***** Data records *****
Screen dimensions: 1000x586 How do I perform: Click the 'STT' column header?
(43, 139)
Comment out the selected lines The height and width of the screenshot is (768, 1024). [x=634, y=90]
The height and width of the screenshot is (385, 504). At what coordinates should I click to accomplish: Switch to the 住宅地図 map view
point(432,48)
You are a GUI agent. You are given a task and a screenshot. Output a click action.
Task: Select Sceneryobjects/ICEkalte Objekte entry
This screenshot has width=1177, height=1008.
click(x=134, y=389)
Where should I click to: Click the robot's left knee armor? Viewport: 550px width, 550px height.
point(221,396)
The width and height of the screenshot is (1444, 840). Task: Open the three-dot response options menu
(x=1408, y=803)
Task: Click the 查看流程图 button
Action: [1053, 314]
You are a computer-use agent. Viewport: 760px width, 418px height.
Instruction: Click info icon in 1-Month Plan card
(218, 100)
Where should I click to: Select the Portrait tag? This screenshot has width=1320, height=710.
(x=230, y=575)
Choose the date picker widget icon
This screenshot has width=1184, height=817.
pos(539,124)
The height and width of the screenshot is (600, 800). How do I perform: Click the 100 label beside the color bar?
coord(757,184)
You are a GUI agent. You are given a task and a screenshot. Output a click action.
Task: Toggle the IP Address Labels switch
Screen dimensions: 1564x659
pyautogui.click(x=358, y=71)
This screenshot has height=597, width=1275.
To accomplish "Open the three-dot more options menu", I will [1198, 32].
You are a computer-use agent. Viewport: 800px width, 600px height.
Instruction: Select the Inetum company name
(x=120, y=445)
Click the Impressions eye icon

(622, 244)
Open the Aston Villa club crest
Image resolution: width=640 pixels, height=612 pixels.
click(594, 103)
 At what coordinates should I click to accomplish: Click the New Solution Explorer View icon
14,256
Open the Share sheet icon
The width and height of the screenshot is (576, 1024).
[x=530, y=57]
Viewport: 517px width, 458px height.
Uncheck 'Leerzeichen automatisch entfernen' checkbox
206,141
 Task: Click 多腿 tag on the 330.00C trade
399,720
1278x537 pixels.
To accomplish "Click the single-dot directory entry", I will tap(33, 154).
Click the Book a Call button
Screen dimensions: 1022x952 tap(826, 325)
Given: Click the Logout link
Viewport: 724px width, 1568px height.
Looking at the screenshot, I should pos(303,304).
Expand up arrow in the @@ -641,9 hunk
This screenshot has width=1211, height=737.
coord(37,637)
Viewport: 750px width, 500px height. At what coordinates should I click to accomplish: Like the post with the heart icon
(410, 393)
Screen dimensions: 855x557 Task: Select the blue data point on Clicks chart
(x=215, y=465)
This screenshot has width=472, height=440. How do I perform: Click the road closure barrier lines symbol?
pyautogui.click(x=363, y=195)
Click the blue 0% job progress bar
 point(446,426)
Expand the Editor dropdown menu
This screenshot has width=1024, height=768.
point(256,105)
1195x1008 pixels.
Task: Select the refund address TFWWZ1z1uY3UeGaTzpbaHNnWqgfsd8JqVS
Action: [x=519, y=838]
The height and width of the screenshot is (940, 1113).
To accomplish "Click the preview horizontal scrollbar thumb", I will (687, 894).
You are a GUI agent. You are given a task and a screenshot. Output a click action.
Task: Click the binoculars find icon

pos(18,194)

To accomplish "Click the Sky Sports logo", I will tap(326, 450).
*****
* [Work required]
Which lines of the data contain the string "will"? Copy each of them.

* [Exercise response]
To accomplish "Open the three-dot more options menu", I will [1198, 32].
To accomplish "Click the single-dot directory entry", I will tap(33, 154).
To accomplish "Click the preview horizontal scrollbar thumb", I will (687, 894).
To accomplish "Click the Sky Sports logo", I will tap(326, 450).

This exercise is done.